> _DATA RECORDS_
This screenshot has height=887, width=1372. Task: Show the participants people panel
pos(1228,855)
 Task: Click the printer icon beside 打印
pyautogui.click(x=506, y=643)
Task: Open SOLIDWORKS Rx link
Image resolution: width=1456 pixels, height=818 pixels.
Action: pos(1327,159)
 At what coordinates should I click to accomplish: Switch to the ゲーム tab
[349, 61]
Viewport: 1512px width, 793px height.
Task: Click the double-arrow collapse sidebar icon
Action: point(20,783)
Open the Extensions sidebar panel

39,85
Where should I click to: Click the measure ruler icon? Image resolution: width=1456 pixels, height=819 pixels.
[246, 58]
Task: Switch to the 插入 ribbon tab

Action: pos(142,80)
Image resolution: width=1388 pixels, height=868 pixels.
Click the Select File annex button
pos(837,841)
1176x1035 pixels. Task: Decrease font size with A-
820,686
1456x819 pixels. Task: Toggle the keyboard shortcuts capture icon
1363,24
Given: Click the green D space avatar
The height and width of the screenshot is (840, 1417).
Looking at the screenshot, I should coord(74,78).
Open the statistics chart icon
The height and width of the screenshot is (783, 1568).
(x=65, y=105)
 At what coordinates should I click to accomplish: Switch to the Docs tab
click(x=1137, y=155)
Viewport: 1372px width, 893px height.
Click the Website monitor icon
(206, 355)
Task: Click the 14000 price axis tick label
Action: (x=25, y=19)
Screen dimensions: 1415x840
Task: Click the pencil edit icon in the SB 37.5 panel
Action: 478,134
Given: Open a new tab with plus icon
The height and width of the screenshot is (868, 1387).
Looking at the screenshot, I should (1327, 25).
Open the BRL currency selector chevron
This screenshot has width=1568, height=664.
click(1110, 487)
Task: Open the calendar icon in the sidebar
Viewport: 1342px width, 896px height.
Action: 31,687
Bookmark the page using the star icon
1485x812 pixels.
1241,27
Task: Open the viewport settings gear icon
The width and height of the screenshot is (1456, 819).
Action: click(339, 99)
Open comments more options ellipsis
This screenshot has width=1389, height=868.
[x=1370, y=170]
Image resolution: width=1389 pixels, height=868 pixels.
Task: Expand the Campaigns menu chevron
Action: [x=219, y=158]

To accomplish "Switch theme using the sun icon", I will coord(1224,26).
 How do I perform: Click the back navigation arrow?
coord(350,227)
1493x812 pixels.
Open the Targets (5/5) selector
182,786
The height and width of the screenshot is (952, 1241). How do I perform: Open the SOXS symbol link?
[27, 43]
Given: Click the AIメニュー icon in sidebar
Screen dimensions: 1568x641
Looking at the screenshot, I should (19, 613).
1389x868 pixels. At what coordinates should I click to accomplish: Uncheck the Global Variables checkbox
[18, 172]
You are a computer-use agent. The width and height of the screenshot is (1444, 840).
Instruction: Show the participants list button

> _WORK INSTRUCTIONS_
Work out how many lines in the data contain "using" and state that number with nothing added.

> _FINISHED EXERCISE_
2